Caurana Galizias Sohn warf der Regierung von Ministerpräsident Joseph Muscat vor, Regierung, Polizei und Justiz mit „Betrügern“ besetzt zu haben: „Wir sind ein Volk, das sich im Krieg gegen den Staat und die organisierte Kriminalität befindet, die sich voneinander nicht unterscheiden.“
Daphne Caruana Galizia arbeitete für verschiedene maltesische Medien, war aber vor allem für ihren Blog bekannt, auf dem sie mehrere Korruptionsaffären aufdeckte. Das Magazin „Politico“ bezeichnete sie als „ein ganzes Wikileaks in einer einzigen Frau“. Der Gründer der Enthüllungsplattform Wikileaks, Julian Assange, versprach eine Belohnung von 20.000 Euro für Informationen, die zur Überführung der Mörder Caruana Galizias führten.
Journalistin erhob Korruptionsvorwürfe gegen Regierung
Die Journalistin hatte mehrfach Korruptionsvorwürfe gegen Vertraute von Regierungschef Muscat erhoben und mit ihren Berichten erreicht, dass dieser wegen der Vorwürfe im Zusammenhang mit den „Panama Papers“ vorgezogene Neuwahlen ansetzte.

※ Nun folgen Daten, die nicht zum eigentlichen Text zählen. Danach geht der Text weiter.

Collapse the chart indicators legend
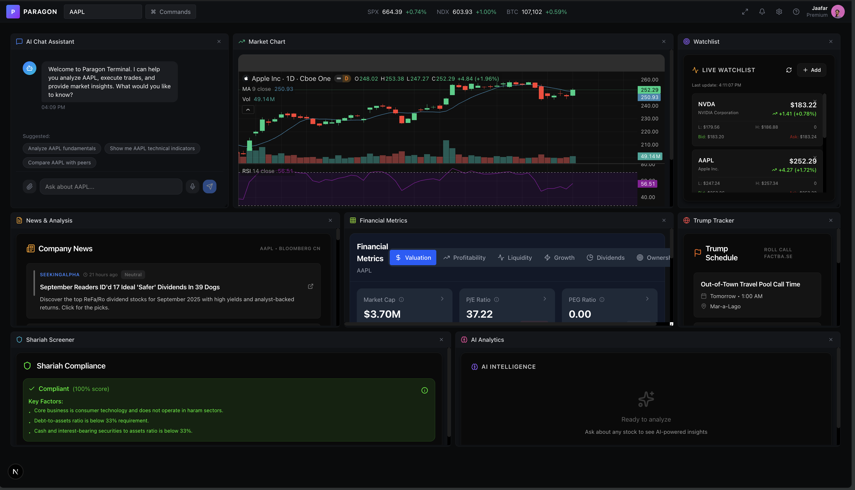This screenshot has width=855, height=490. [248, 110]
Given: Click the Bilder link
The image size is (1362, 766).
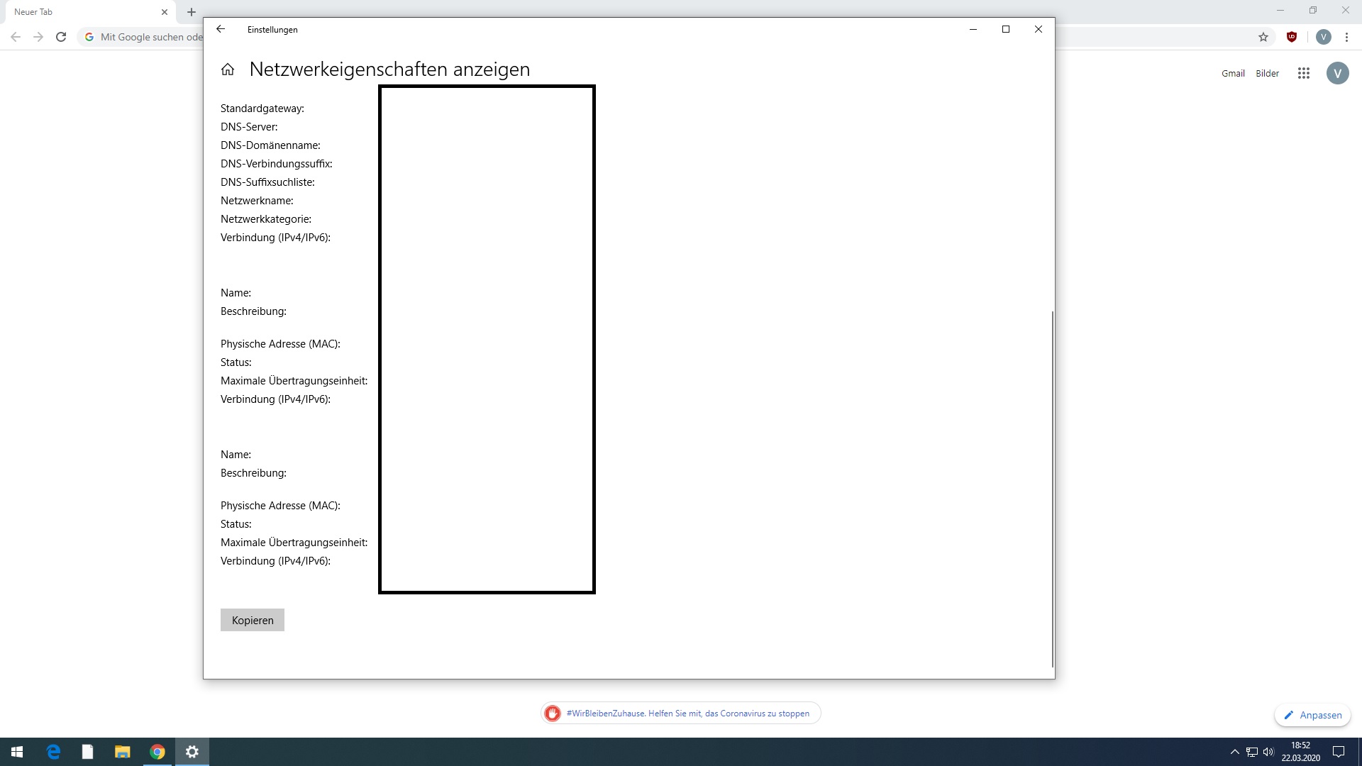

Trotz der Vorwürfe ging seine Arbeiterpartei als Siegerin aus der Wahl hervor.
In ihrem letzten Blog-Eintrag, den sie in der Stunde vor ihrem Tod schrieb, bekräftigte Caruana Galizia ihren Vorwurf, Stabschef Keith Schembri sei ein „Betrüger“, der seinen Einfluss in der Regierung nutze, um sich selbst zu bereichern.
Muscat hatte die Korruptionsvorwürfe als „größte Lüge in der politischen Geschichte Maltas“ bezeichnet. Zugleich kündigte er seinen Rücktritt an, sollten sich die Vorwürfe in einer von ihm selbst geforderten Untersuchung als bewahrheiten.

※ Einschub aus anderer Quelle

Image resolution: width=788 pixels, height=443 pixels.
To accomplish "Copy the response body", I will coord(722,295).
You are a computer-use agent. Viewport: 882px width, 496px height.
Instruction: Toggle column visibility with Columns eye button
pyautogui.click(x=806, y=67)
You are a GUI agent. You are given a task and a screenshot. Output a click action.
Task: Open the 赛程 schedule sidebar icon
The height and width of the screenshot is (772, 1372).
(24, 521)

Nach dem Attentat sprach Muscat von einer „barbarischen“ Tat und einem „schwarzen Tag für unsere Demokratie und unsere Meinungsfreiheit“. Der Mitte-Links-Politiker, der selbst früher Journalist war, wies die Sicherheitskräfte an, die Täter zu finden. Jeder wisse, dass Caruana Galizia seine scharfe Kritikerin gewesen sei, doch könne niemand einen solch „barbarischen“ Akt rechtfertigen.
EU-Kommission zeigt sich „entsetzt“
Der Sohn der ermordeten Journalistin wies die Äußerungen zurück: „Die Regierung von Malta hat es möglich gemacht, dass sich eine Kultur der Straflosigkeit entwickelt hat“, schrieb Matthew Caruana Galizia. „Wenn die Institutionen funktionieren würden, würde es keinen Mord geben, in dem ermittelt werden muss, und meine Brüder und ich hätten noch eine Mutter.“
Die EU-Kommission zeigte sich „entsetzt“ über den „offensichtlich gezielten Angriff“ auf die Journalistin. Sprecher Margaritis Schinas forderte Gerechtigkeit in dem Fall.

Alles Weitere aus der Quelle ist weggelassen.